Bunce thinks the hot chocolate business model may not be everyone’s cup of tea. “Butlers, like Max Brenner, the New York-based chocolatier, is looking closely at the UK, and there is scope for horizontal integration in the chocolate business, especially if it goes for the aspirational mid-market,” says Bunce.


“Shopping centre landlords like the chocolatiers. It is an important part of their leisure offer, and customers like to smell and buy and taste it. There will always be a market at the luxury end, too.”


Even so, Bunce does not, as he puts it, think the Cadbury’s Cocoa House idea has legs. “Cadbury is not a brand that is aligned in people’s minds with eating out,” he says, adding: “In a sense, chocolate is a private pleasure, which is why we are not seeing any big European plans for chocolate retailing.”


Bunce also believes there is a problem with cross-selling. He says: “OK, you can sell ice cream and cakes with chocolate, but nobody is ever going to want a tuna salad sandwich and a cup of cocoa. This is going to limit the kind of catering on offer, and because of that, the kind of users who visit cocoa houses.”


 


Both café and chocolate needed


I Should Cocoa’s Juster offers some support for this theory. “We run a café alongside the chocolate business, and there are times in the year when the café subsidies the chocolate. You need both, really,” she says.


Mark Harvey, director in Jones Lang LaSalle’s retail agency team, is also cautious. He says: “Looking ahead into 2011, the cost of raw materials, such as cocoa and sugar, is rising. This will affect the market and most operators will be cautious in terms of expansion, and those with a large number of shops will continue to use the opportunity to review their portfolios.”

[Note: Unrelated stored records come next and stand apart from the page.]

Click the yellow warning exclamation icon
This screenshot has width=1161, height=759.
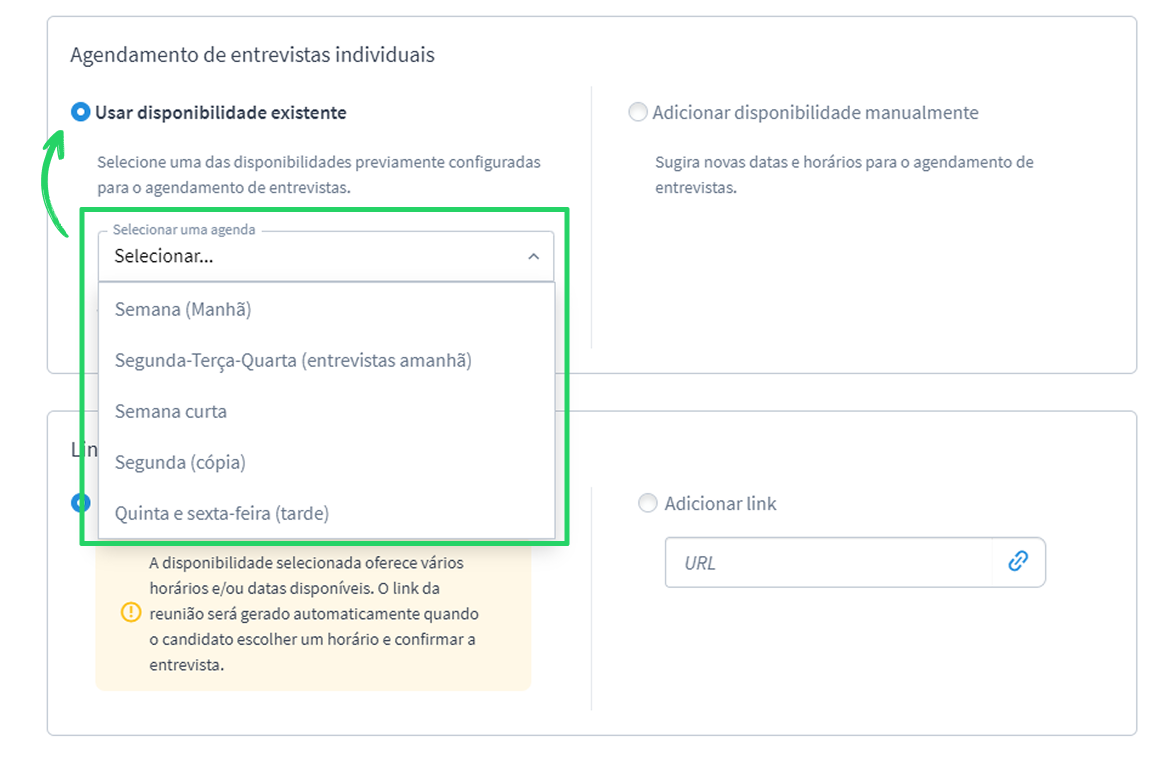(x=131, y=613)
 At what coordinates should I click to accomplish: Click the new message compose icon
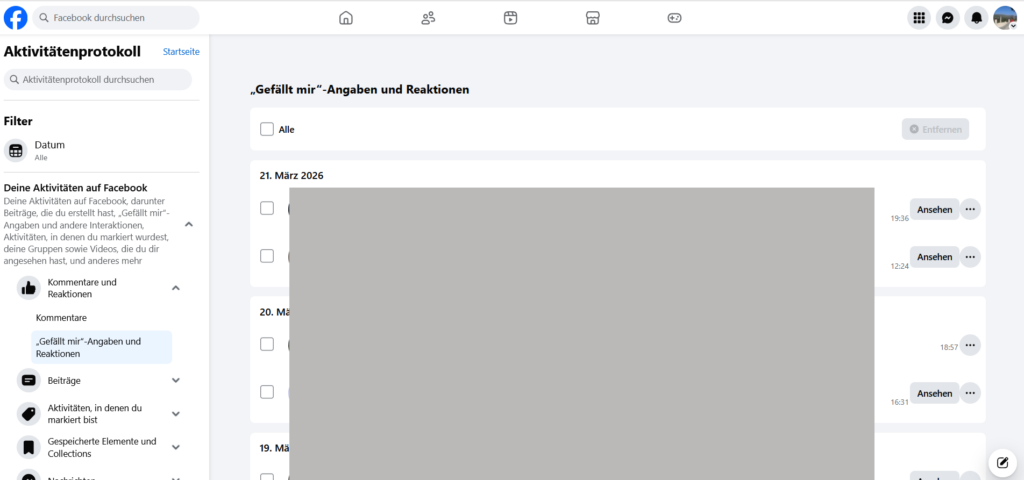pyautogui.click(x=1002, y=462)
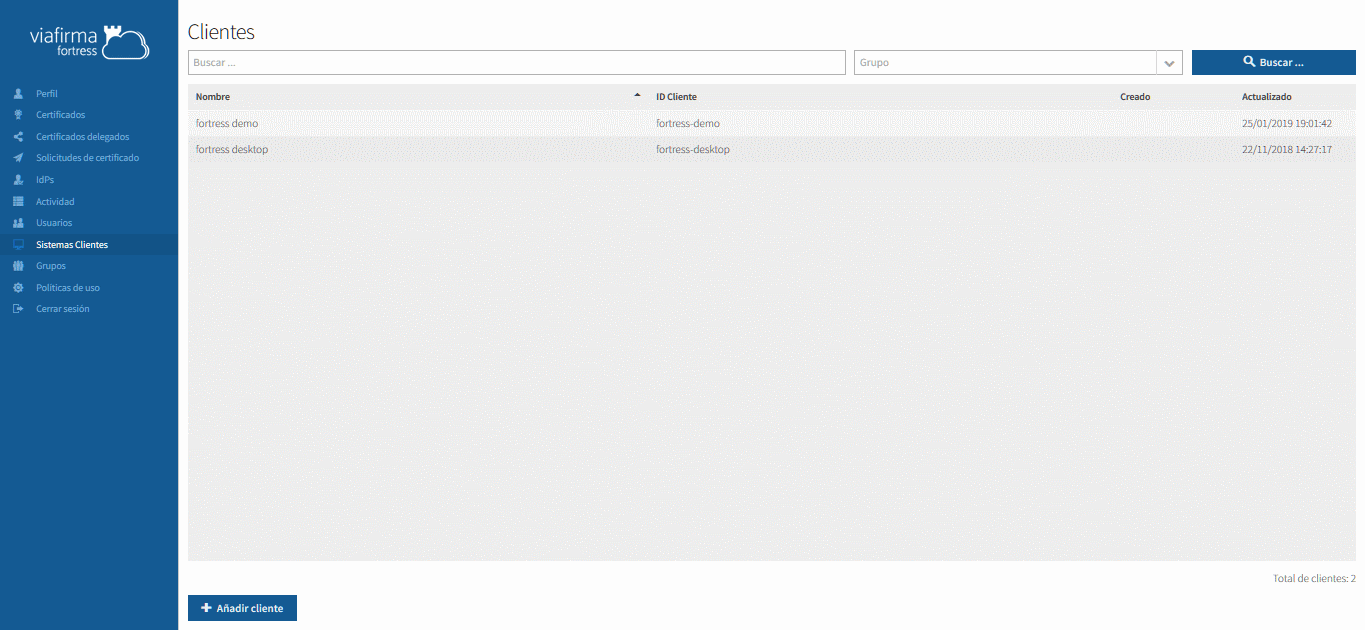Focus the Buscar text search field
1365x630 pixels.
[x=516, y=63]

Thorntons, the chocolate-coated favourite of high street cocoa retailing, is just such a case. Last year, the chain’s owner, Numis Securities, was understood to be planning changes to the 377-strong Thorntons chain in an effort to cut costs. It has also experimented with ice-cream sales and new shop-fit designs – Grenada, Ruby, and So Cocoa among them – in an effort to keep their appeal fresh, and turnover up.


Harvey says: “With new entrants coming to the market, such as Hotel Chocolat, and competition from products being sold via the internet and supermarkets, existing chocolate retailers are under constant pressure to improve their offer and product.”


Everyone likes chocolate. Of course they do. But whether the UK is ready for a massive expansion in chocolate retailing is more than a matter of taste.


 






 


Chococo


 


Chocolate maker Cadbury is hoping for vertical integration by opening its own chain of cocoa houses. It could learn an encouraging lesson from Dorset, where the Purbeck Chocolate Company has been doing it for eight years.


As well as a 1,700 sq ft Chococo café and kitchen in Swanage, it has a 5,000 sq ft Chocolate Shed, for manufacturing and wholesale, in nearby Wareham.


Owner Claire Burnet says: “We relocated our production space at the end of last year as, due to the growth of the business, we had outgrown our existing space in Swanage.”


“More people enjoy a coffee or a tea but, as a treat, we’ve found that customers who come into our café love a steaming warm cup of hot chocolate and dwell on it.


“As well as having the hot chocolate, they’ll order a treat for themselves like a piece of chocolate cake or a chocolate cookie – so there’s a trading up proposition here with the customer treating themselves a little bit.”


Customer dwell time is long – unlike coffee bars – and the customer profile includes men as well as women. Says Burnet: “I would say that men’s love of chocolate, especially dark chocolate, has been underestimated.”